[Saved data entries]
[Start of section]

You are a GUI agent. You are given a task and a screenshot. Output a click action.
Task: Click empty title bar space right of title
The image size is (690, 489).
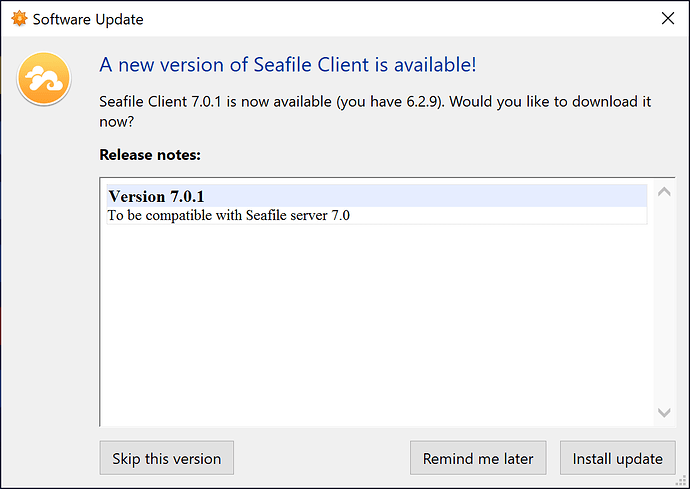point(400,18)
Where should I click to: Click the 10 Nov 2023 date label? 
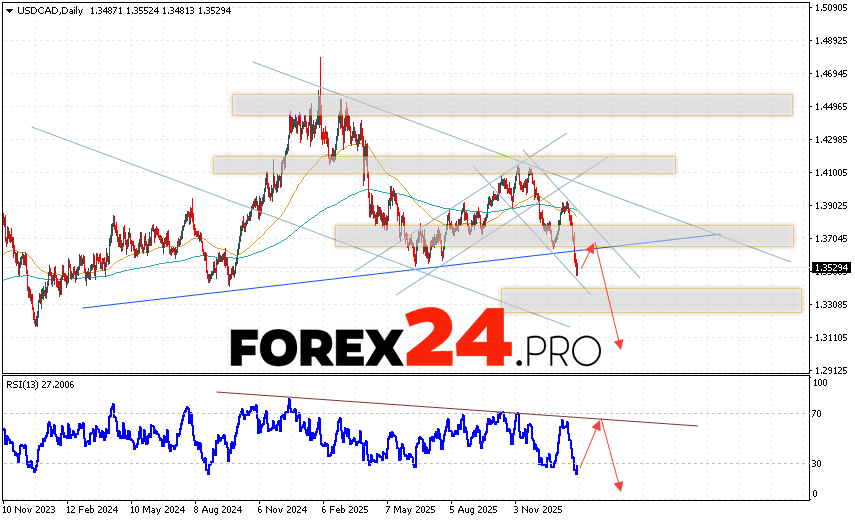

[End of section]

Task description: Output the records verbatim, every one of them, and keep the pictures out.

Expected answer:
You are a GUI agent. You are given a task and a screenshot. Output a click action.
Task: Click empty title bar space right of title
The image size is (690, 489).
point(400,18)
Where should I click to: Click the 10 Nov 2023 date label? 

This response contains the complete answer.